#### Teks:
* * *

Dengan demikian bagi para pemohon kerja yang sudah memenuhi prosedur penyelekksian maka mereka siap untuk menerima pekerjaan yang disiapkan oleh organisasi atau perusahaan.
d.      Variasi internasional di Seleksi Proses
Dalam penyeleksian calon pegawai dari berbagai negara memiliki perbedaan. Namun dalam penggunaan kualifikasi pendidikan dalam menyaring kandidat tampaknya menjadi praktek yang universal. Di beberapa negara seperti Belanda, amerika Serikat, perancis, spanyol dan portugal sebagian besar pelamar kerja lebih memilih dilakukan tes wawancara dan tes sampel kerja, tetapi tentu ada sedikit perbedaan dalam preferensi di negara-negara tersebut.
Di Amerika Serikat perusahaan-perusahaan dalam satu tahun terakhir menghabiskan dana $ 125 M hanya untuk meningkatkan kompetensi karyawan melalui pelatihan formal.

2.      Program Pelatihan dan Pengembangan
Untuk meningkatkan kemampuan karyawan pihak perusahaan senantiasa melakukan penyegaran, salah satunya dengan melakukan pelatihan dan pengembangan.

* * *

#### Cuplikan Data:
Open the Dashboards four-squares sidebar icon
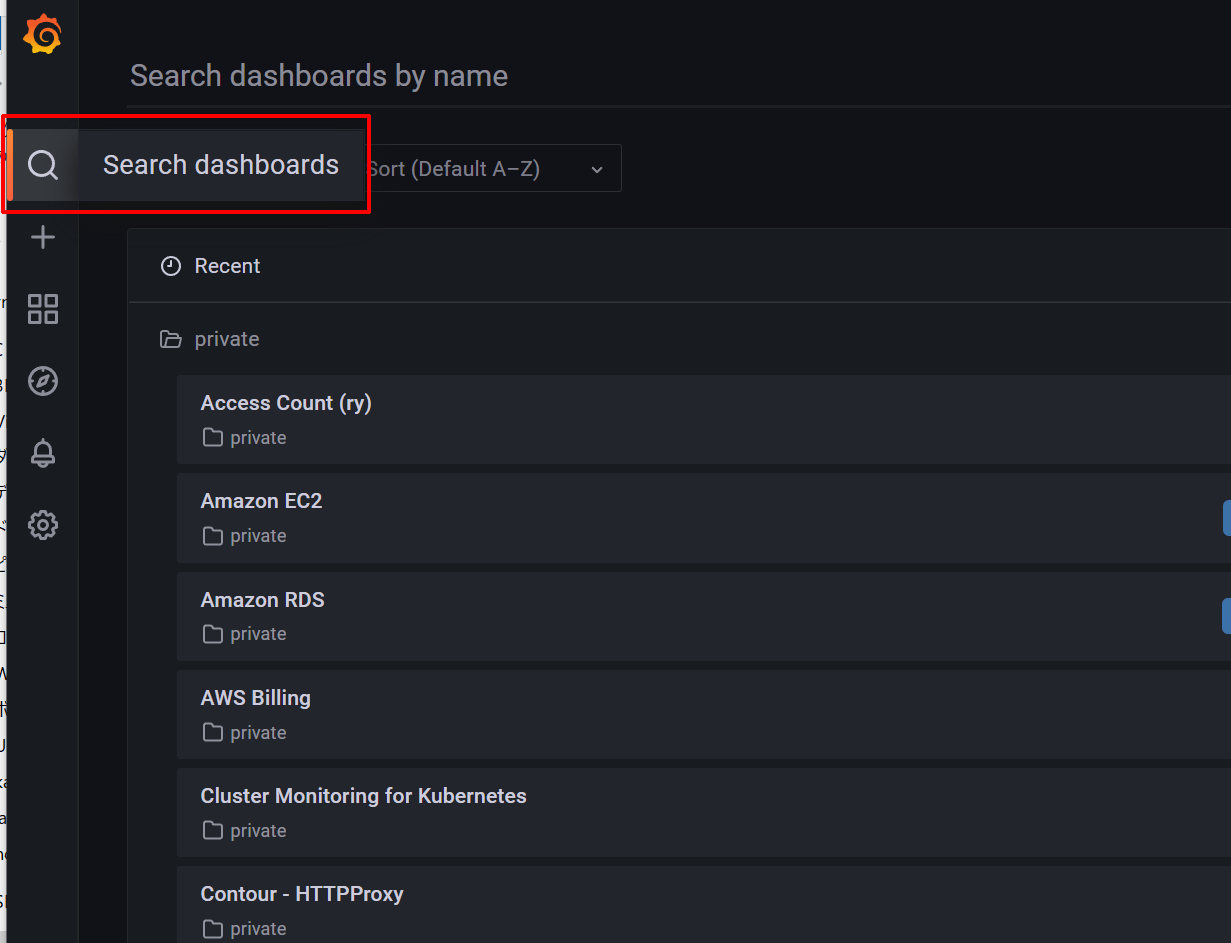 (43, 309)
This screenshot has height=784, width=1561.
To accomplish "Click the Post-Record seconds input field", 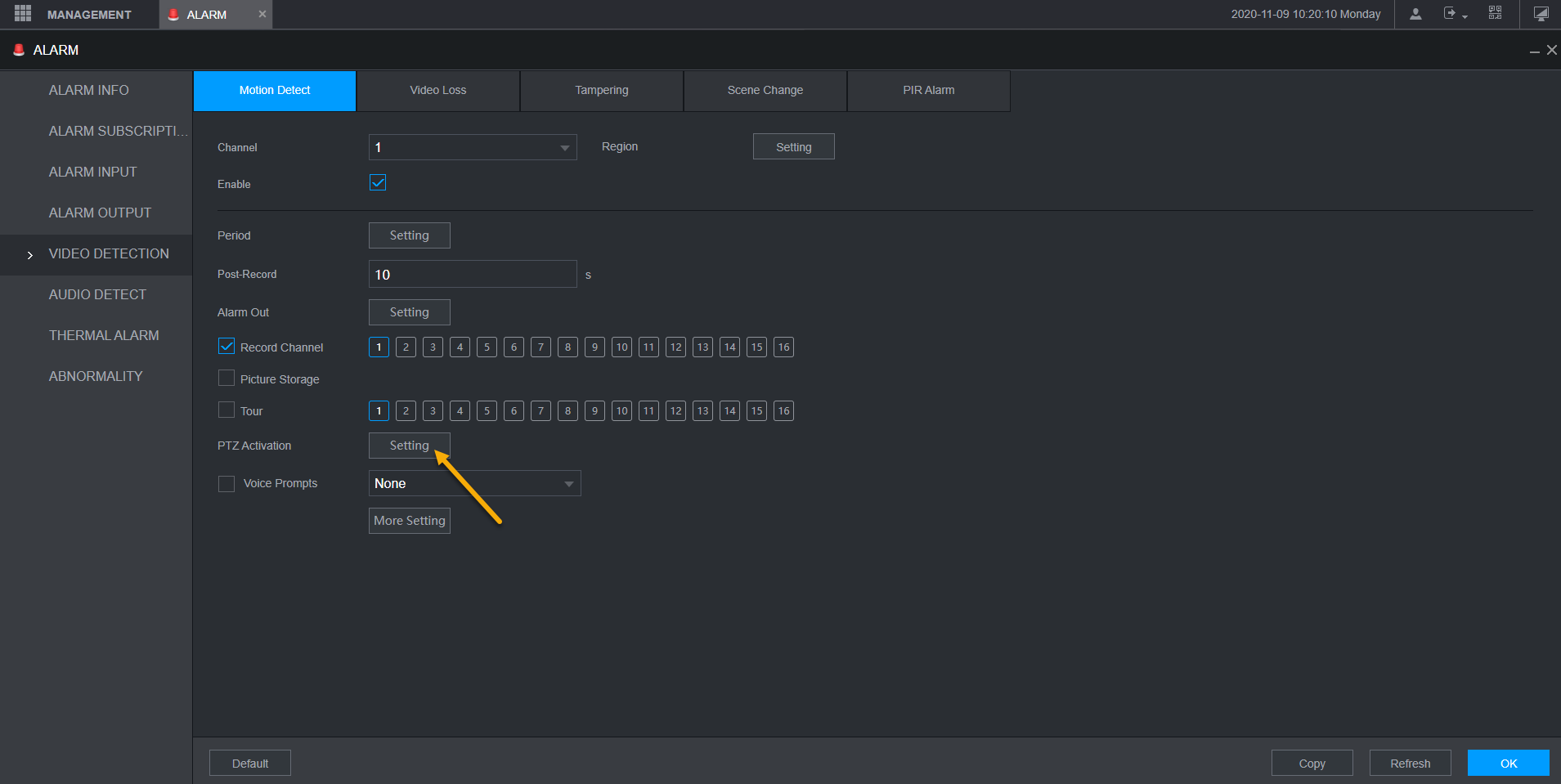I will click(473, 275).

* * *

#### Petunjuk Latihan:
Lanjutkan teks tentang seleksi serta pelatihan dan pengembangan karyawan, mulai setelah kalimat terakhirnya. Baris-baris data tidak berperan apa pun di sini.

#### Hasil:
Kegiatan pelatihan dapat mencakup segala kegiatan yang dapat meningkatkan keterampilan karyawan.  Ada empat jenis keterampilan yang dimiliki oleh karyawan yaitu keterampilan dasar, keterampilan teknis, keterampilan interpersonal, dan keterampilan pemecahan masalah
a.      Jenis Pelatihan
Berdasarkan penjelasan di atas bahwa jenis pelatihan ada 4 yaitu
1)      keterampilan dasar,
yang dimaksud dengan keterampilan dasar adalah keterampilan berupa kemampuan membaca pemahaman, menulis dan matematika. Untuk meningkatkan kemampuan para pekerja, keterampilan dasar ini merupakan faktor yang sangat berpengaruh. Karena dengan tidak memiliki keterampilan dasar ini berarti hampir tidak ada harapan bersaing dalam ekonomi global.
2)      keterampilan teknis,
Keterampilan teknis ini sering dilaksanakan, hal ini bertujuan diarahkan pada peningkatan dan meningkatkan keterampilan teknis karyawan. Keterampilan teknis akan semakin sangat penting ketika berhadapan kepada dua alasan yaitu perkembangan teknologi baru dan desain struktural yang baru dalam organisasi.
3)      keterampilan interpersonal, dan
Hampir semua karyawan memiliki unit kerja, dan prestasi kerja mereka tergantung kepada kemampuan mereka untuk secara efektif berinteraksi dengan rekan kerja dan atasan mereka. Beberapa karyawan memiliki kemampuan interpersonal yang sangat baik, tetapi untuk meningkatkan kemampuan mendengar,berkomunikasi dan keterampilan membangu maka kegiatan pelatihan sangat dibutuhkan.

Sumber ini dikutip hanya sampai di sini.